Data under study:
^^^^^^^^

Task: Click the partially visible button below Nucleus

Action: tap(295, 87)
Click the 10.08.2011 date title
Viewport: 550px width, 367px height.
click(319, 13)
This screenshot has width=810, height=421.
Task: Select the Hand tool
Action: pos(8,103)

^^^^^^^^

Write the data from above out again, exactly.

Task: Click the partially visible button below Nucleus

Action: tap(295, 87)
Click the 10.08.2011 date title
Viewport: 550px width, 367px height.
click(319, 13)
This screenshot has width=810, height=421.
Task: Select the Hand tool
Action: pos(8,103)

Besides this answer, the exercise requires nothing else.